* Start *
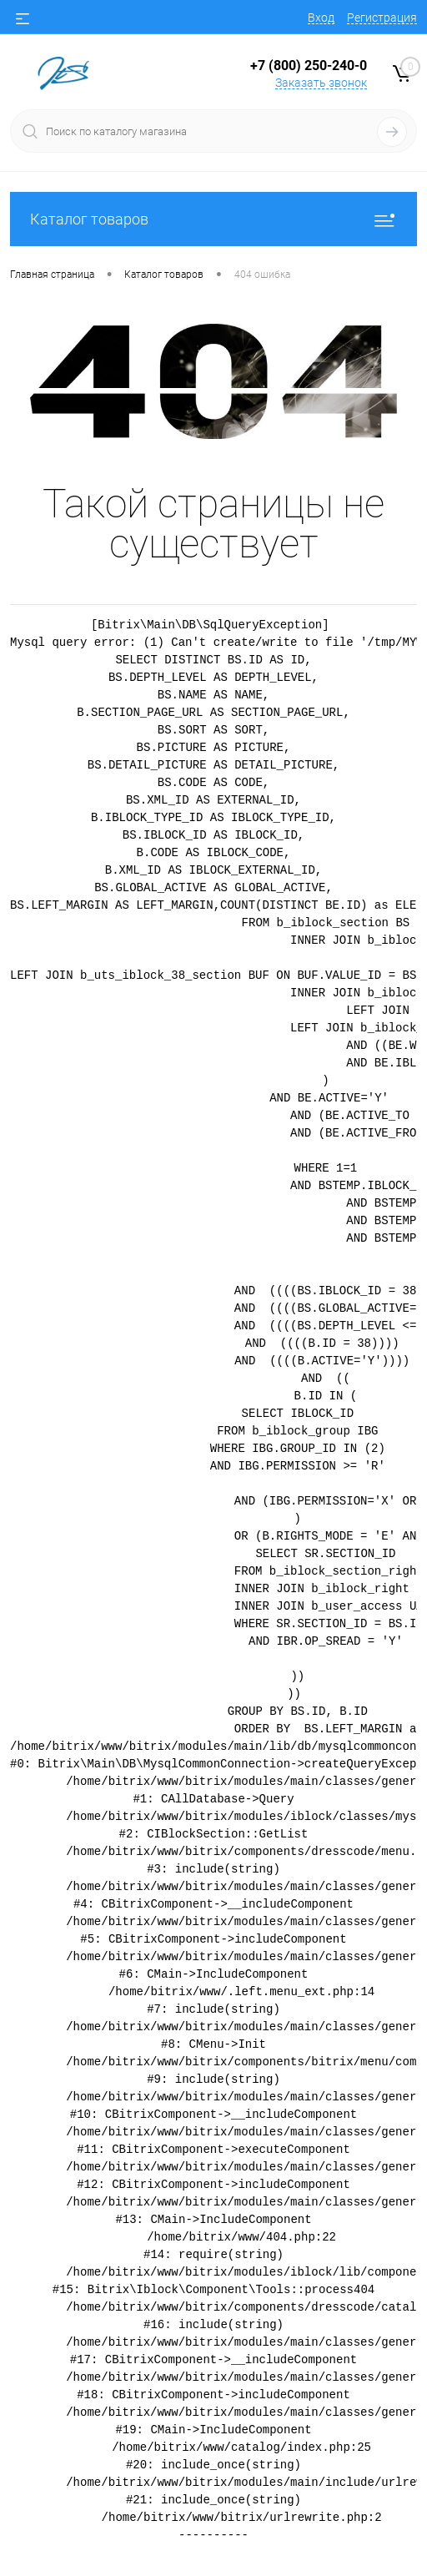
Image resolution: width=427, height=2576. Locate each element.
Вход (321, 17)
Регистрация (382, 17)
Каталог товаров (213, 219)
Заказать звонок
* End *
*REQUIREMENTS*: Copy out the lines above word for word, and leave the picture out of your copy.

*COMPLETE RESPONSE*:
Image resolution: width=427, height=2576. Locate each element.
Вход (321, 17)
Регистрация (382, 17)
Каталог товаров (213, 219)
Заказать звонок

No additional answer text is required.